変な三人組について

僕も初対面の人に動き方が変といわれた事があるのであまり他人の事をいえないんだけど、やっぱり踊り方が特徴的な人ってのは居て、そういう人は顔も覚えてしまうし、勝手に仇名をつけたりする。両手を広げてブースの前で左右に揺れるように踊る、ちっちゃいメガネのおじさん、年の頃は恐らく40歳前後、の人がいて、僕は「ちっちゃいおじさん」と呼んで心中密かに慕っていたんだけれども、もう一年くらい見かけてなくて心配だ。毎月一回は確実に見かけていたので。その辺の人に聞くと、やっぱ目立ってたみたいで姿形は皆知ってるし、下の名前も分かったんだけど、連絡つけられる人は誰も居なくていつも一人で来てたらしい。カッコいい。
しかし、先日見かけた奇妙な三人組はそんな可愛らしいものではなかった。描写の練習としてまず状況を説明しようと思う。そこは小学校の体育館程度の広さがある。人が沢山いるけど場が広いのでパーソナルスペースは半径2メートルほど確保できる。通常の体育館はその短い辺に沿ってステージが設置されているが、そこでは長い辺に沿ってステージが設置され、ブースの中では外人がレコードを取り替えたり突然叫んだり腕を振り上げたりして暴れている。照明はかなり暗く頻繁ににピカピカする。低音が風として感じられるほどの大きさで頭の悪そうな音楽が流れており、スピーカーの前にずっと居るとこめかみが痛くなる。土曜の朝4時で、前日は普通に勤務しているからかなり眠く、呑み過ぎで頭もぼーっとしている、こういう状況です。朝になって家に帰る、すぐ日記を書けばメンテナンスが始まる前に日記を書けるだろうけど、一度寝てしまったら恐らく日記を書くことは出来ないだろう、どうしよう、ということを考えながらふらふらしている僕の前にその三人組は突然現れ奇妙な行動を開始したのです。

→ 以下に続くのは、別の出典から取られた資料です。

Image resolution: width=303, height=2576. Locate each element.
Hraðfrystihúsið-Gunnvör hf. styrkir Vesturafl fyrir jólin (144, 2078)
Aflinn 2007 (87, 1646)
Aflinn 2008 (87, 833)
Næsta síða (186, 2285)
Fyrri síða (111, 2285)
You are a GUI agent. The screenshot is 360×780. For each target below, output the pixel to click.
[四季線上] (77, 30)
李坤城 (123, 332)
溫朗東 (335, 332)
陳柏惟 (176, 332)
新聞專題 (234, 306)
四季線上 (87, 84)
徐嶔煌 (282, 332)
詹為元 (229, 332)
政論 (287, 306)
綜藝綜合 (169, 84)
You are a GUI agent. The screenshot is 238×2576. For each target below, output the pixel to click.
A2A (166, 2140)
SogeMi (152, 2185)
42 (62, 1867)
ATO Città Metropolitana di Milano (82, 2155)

彼等は男二人、女一人で構成されていて、男二人は親友のようでした。女は恐らくどちらかの男と特別に親密な関係であったのではないかと思われますが、それとわかる挙動は示さなかったし、そもそも僕は男二人の判別が付かなかったのでその点についてははっきりと言う事が出来ません。女は疲れているのか、ただ付き合いで来ただけで気が乗らないのか、僕と同じで眠いのか、ただぼけっと突っ立っていましたが男二人は異常にテンションが高く、現れるとすぐに向かい合って踊りだしました。この踊り方が非常に奇妙であり、僕はそれにマジックポイントを全て吸い取られたのです*1
その踊りは特別難しいものではなく、ただ両足を揃えて左右に跳ぶだけなのです、時々気が向くと片足の膝下だけ振り上げたりもしますが。しかし、それを曲のリズムと全く関係なく、男二人が満面の笑みで向かい合って披露しているという光景は気持ち悪いほど微笑ましく、僕はそれにすっかりやられてしまったので目を離す事が出来なくなりました。
もう四時だし、突然元気になった所で数分と持つまい、そう思っていたのですが、十数分を経てもその男達の意気はいよいよ盛んであり、ついに大技を繰り出します。パワームーヴと言うのでしょうか、互いに互いの手を取り、えいっ、という気合い一閃、両足を揃えて相方の股下に滑り込みます。股くぐりです。しかし勢いが足らないので腰の辺りまでくぐり抜けた所で停止、床に寝転がって上を男にまたがれているのになにが面白いのか馬鹿笑い、この芸が気にいったようで攻守を入れ替えながら何度も挑戦しますが、一向に成功しません(そもそもどうなったら成功なのかが分かりません。手を繋いでいる以上、ある所より先には進めないのです)。この頃には周囲もこの奇態に気づいていますが、大半の人は関わらない方が賢明だと判断したらしく、そこは一種の真空地帯となりました。しかし、僕と同じようにその男達のパフォーマンスに魅入られてしまった人もおり、特に若い女性二人組は立ち上がるのも困難なほど笑い転げていました。男達は周囲の状況など全く眼に入れずに孤高の挑戦を続けていましたが、結局どうも二人のコンビネーションに難があると判断したようで、連れの女性をくぐり役に仕立てようとしました。このときの女性の心から嫌だという決意に満ちた表情もまた素晴らしかった。しかし結局女性は何回かの挑戦を強要され、その全てに失敗しました。
いかに知り合いといえど公衆面前で股くぐりを強いるのはなにかの犯罪を構成するのではなかろうか、と僕は思いましたが、怖かったのでなにも言いませんでした。そしてその人たちは何処かへいってしまいました。

*1:ドラクエが流行っているので……。これが書きたかっただけです、この日記は。